En el huajozal del Parque Nacional Río Pilcomayo tienen su hábitat una variedad inmensa de aves, entre las que sobresalen el federal, el tuyuyú, la garza blanca, la espátula, el chajá, el churrinche, la lavanderita, el zorzal, el chingolo y el cardenal, gran cantidad de insectos y arácnidos, los carpinchos (los roedores más grandes del mundo, según afirman los biólogos), los ofidios, que afortunadamente hibernan, y dos especies de yacarés. Cada uno de estos animales es un sonido para reconocer durante la noche y una presencia nada esquiva durante el día, si se les tiene paciencia o se los soborna con migas de pan.

El Parque Nacional fue creado en 1951 a orillas del río que le da el nombre, en el noreste de la provincia de Formosa, para proteger este ecosistema que incluye, además de lagunas y esteros, un área de selva en galería junto al Pilcomayo, isletas de monte con lapachos, quebrachos y algarrobos, y sabana con palmas Caranday.
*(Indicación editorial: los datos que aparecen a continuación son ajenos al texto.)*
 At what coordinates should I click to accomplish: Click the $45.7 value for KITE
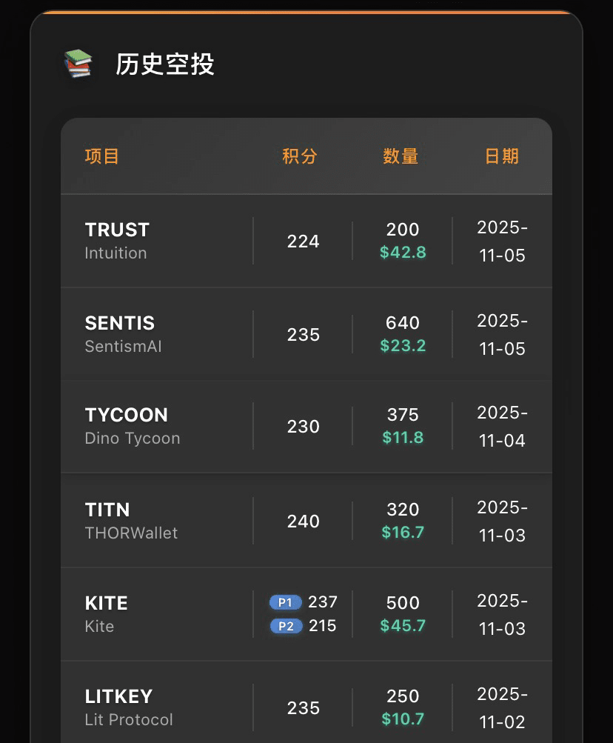click(x=403, y=626)
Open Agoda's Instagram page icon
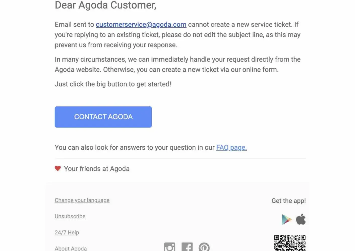The width and height of the screenshot is (355, 251). (x=170, y=247)

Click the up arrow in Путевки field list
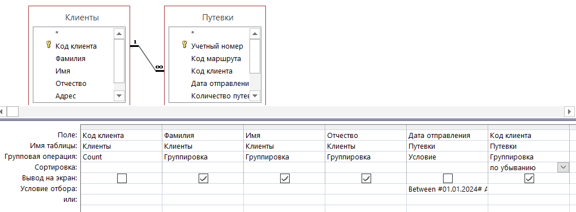point(255,34)
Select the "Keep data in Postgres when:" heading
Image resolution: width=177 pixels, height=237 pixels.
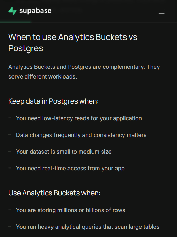point(54,101)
En un principio, el Parque abarcaba 285.000 hectáreas. Pero los descuidos presupuestarios redujeron el área a 47.800 hectáreas donde hoy sobreviven varias especies en peligro de extinción.

En todo el Parque hay tres seccionales de guardaparques: Laguna Blanca, desde donde parten las pasarelas, es la más visitada por el turismo al contar con un área de acampe con quincho, mesas, parrillas y duchas; Estero Poí (donde sólo se puede acceder con vehículo propio), especial para aventureros y fanáticos de los pájaros; y la recientemente creada Ricardo Fonzo, sobre el río Pilcomayo, en la zona de selva en galería, donde sólo se puede llegar a caballo.

Que las víboras aletargan en invierno es apenas una de las ventajas de visitar el Parque en esa época del año. El calor agobiante del verano, la legión de mosquitos y las inundaciones estacionales por la creciente del Pilcomayo hacen improbable y nada recomendable planificar la visita en el período estival. Hasta el Area Recreativa de laguna Blanca no llegan nunca los elusivos yaguareté, aguará guazú (que en guaraní significa “zorro gigante”), tapir y ciervo de los pantanos, todos en peligro de extinción, ya que prefieren esconderse en áreas más impenetrables, junto al Río Pilcomayo.

En cambio, es probable escuchar primero y ver enseguida una tropa de monos carayá o aulladores (también en peligro de extinción), en la isleta de monte ubicada junto al área de acampe. Las tropas, de entre seis y doce monos y monas (ellos negros y ellas rubias), se delatan rugiendo como leones. Pero el mejor puesto de observación no estará debajo del grupo: los carayá ya se hicieron famosos en las crónicas de los conquistadores, quienes relataron que estos monos, al sentirse amenazados, reaccionan bombardeando a un tiempo al entrometido con todo lo que tienen en los intestinos y la vejiga. Pero si de ver se trata, el mangrullo, especialmente construido con troncos de palma, es el lugar ideal para otear el huajozal de arriba y la otra orilla de la laguna, que por lejana resulta tan delgada. Desde esa altura, la cita con los amaneceres y los crepúsculos del Parque se vuelve un ritual. Imposible resistir a la invitación a apostarse puntualmente en el mangrullo o en el muelle a esa hora en que el agua se vuelve una plancha de cobre nueva que sólo son capaces de repujar nadando un carpincho o un yacaré. Y volver al campamento más tarde, ya entrada la noche, sin linterna, con el oído atento para deshilachar el barullo.